(INPUT DATA Opens)

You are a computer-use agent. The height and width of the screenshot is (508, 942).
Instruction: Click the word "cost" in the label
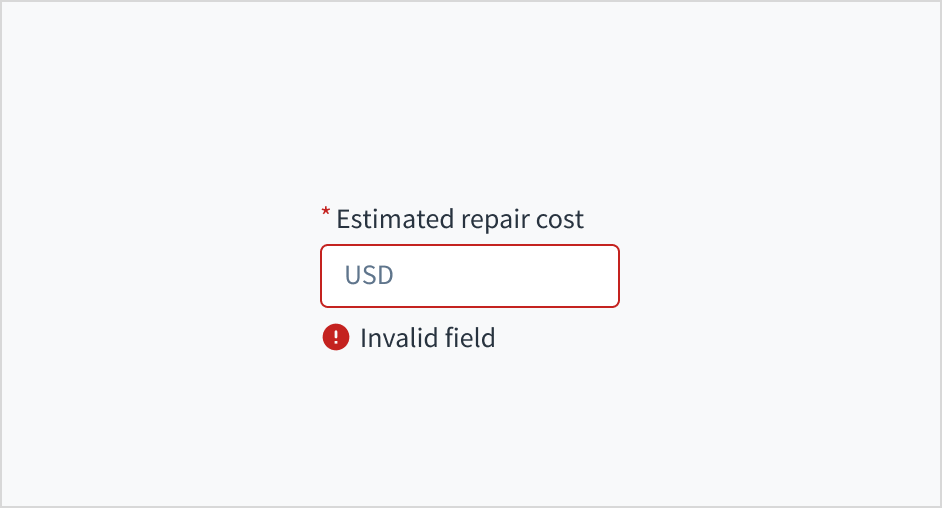click(x=560, y=219)
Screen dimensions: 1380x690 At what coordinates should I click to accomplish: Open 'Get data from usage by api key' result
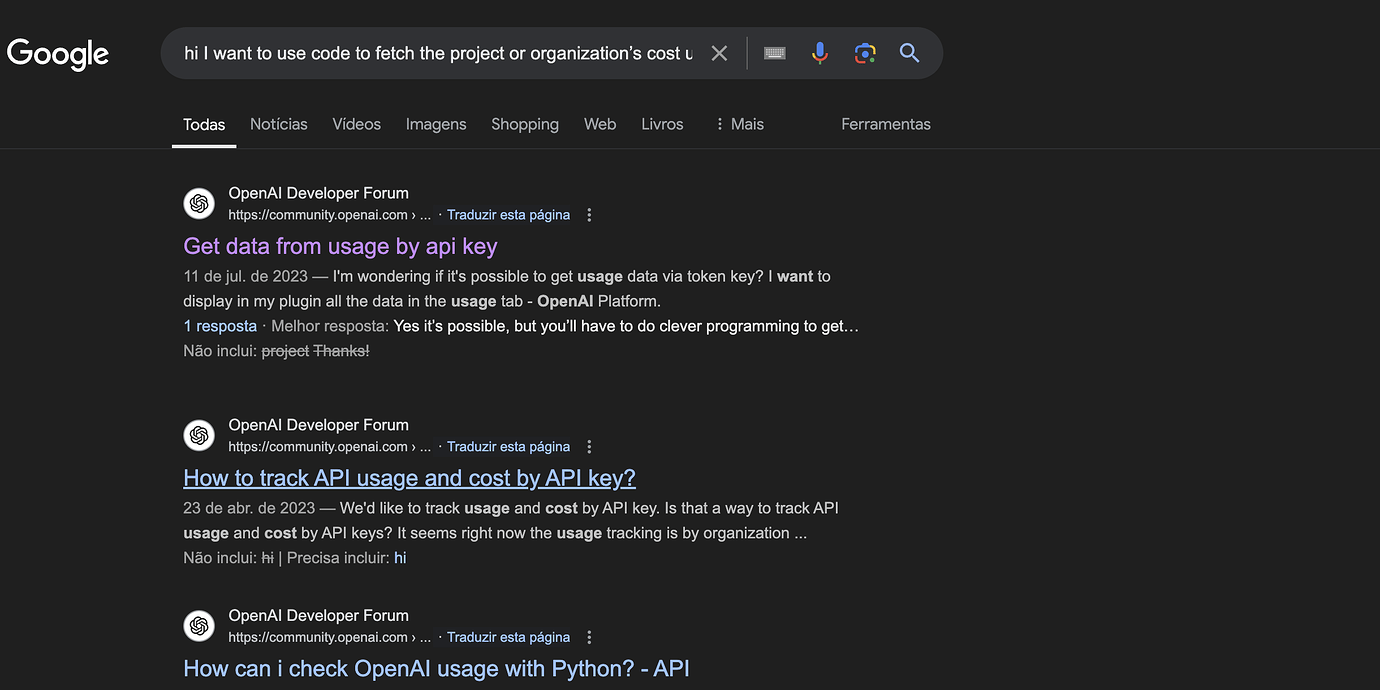(x=340, y=246)
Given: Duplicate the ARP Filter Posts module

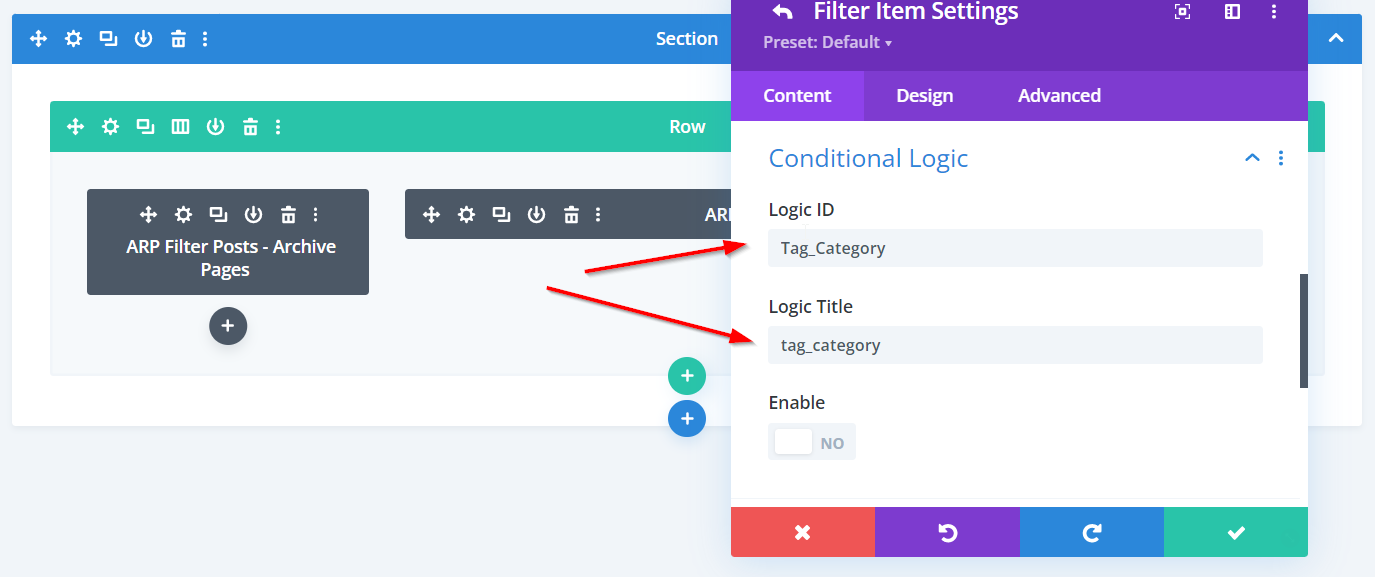Looking at the screenshot, I should [218, 214].
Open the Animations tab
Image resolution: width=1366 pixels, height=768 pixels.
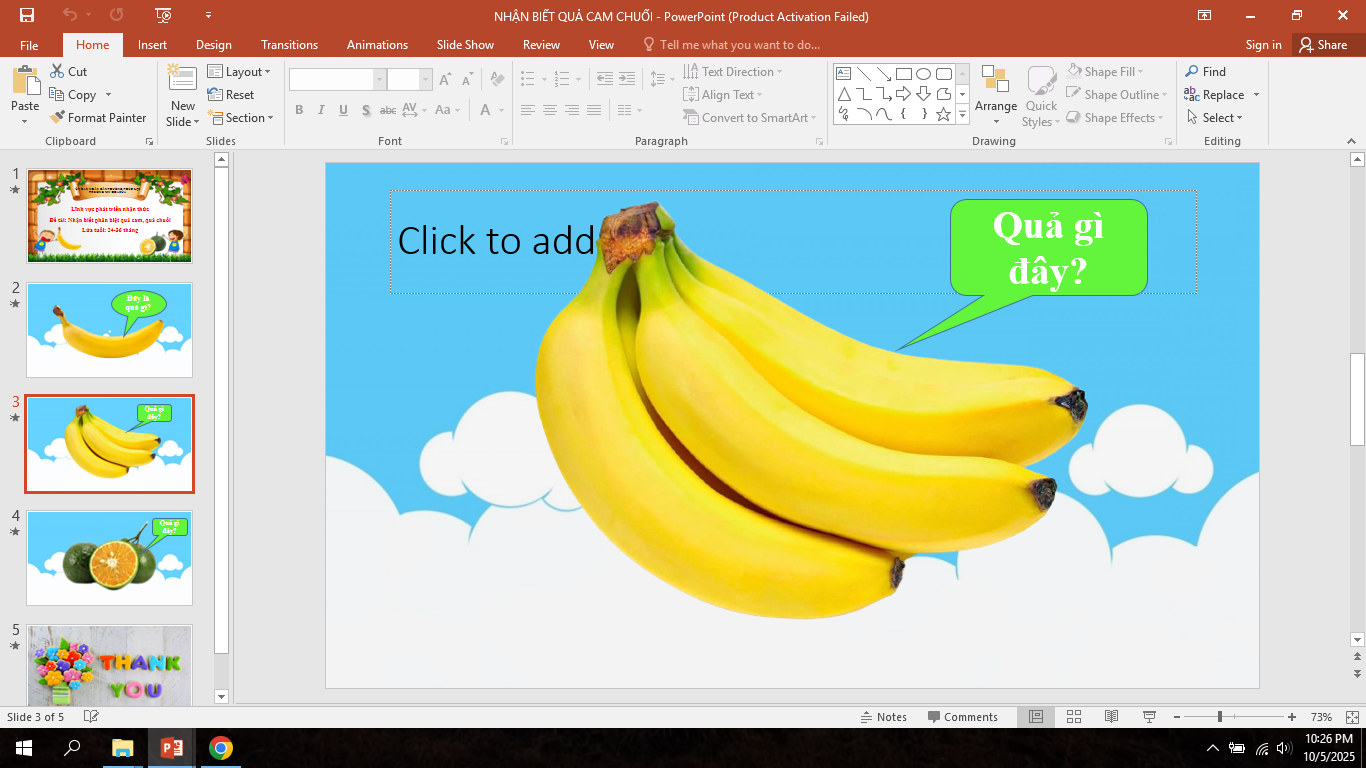coord(377,45)
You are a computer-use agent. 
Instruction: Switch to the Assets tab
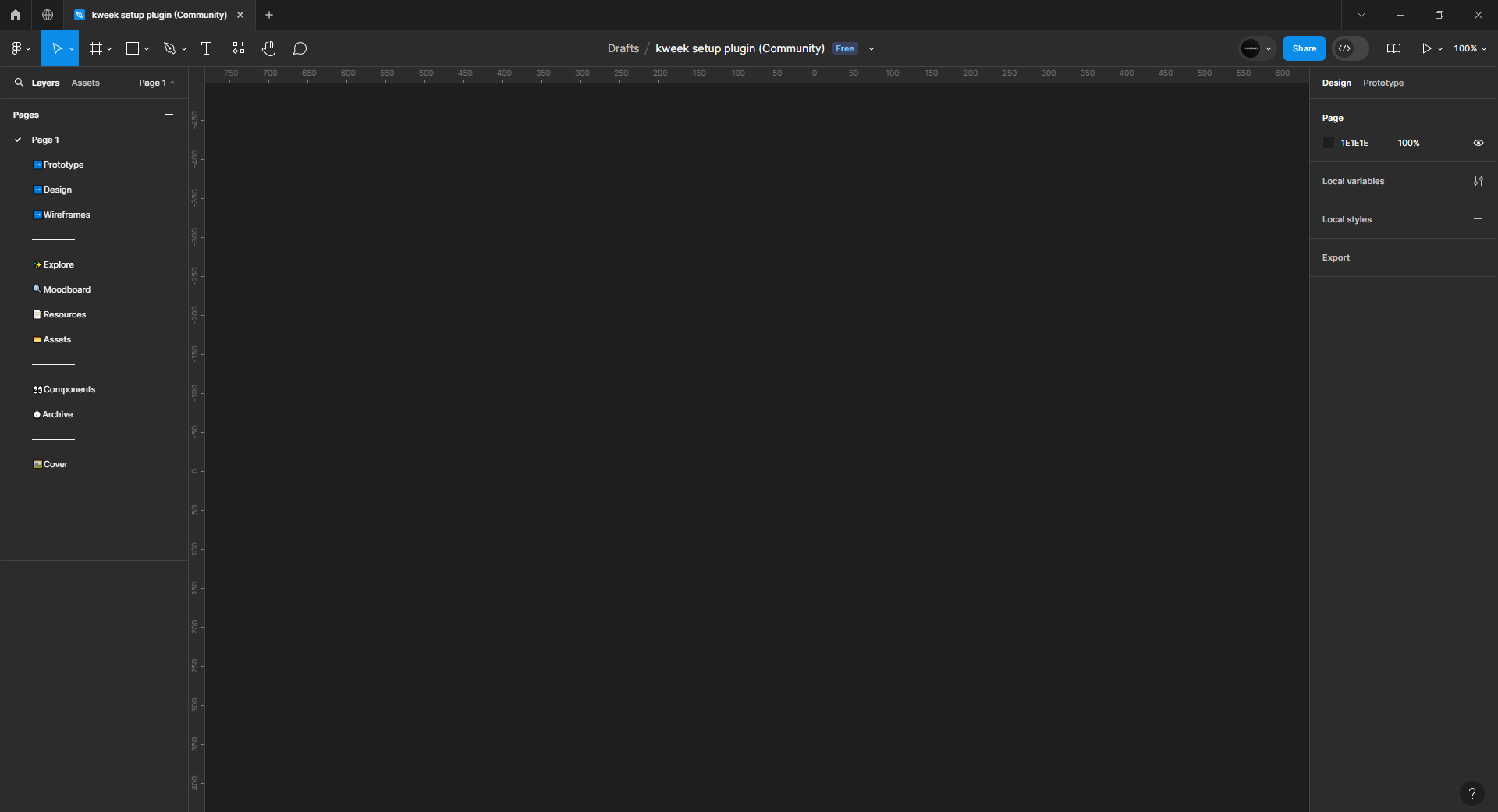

(INPUT DATA Closes)

» WHAT THE TASK REQUIRES
Give back the records above exactly. Pictures stay out.

» SOLUTION FOR THIS EXERCISE
You are a computer-use agent. The height and width of the screenshot is (508, 942).
Instruction: Click the word "cost" in the label
click(x=560, y=219)
Screen dimensions: 1380x690 At what coordinates should I click to accomplish: Open 'Get data from usage by api key' result
(x=340, y=246)
Given: Duplicate the ARP Filter Posts module

Looking at the screenshot, I should [218, 214].
Open the Animations tab
Image resolution: width=1366 pixels, height=768 pixels.
coord(377,45)
You are a computer-use agent. 
Instruction: Switch to the Assets tab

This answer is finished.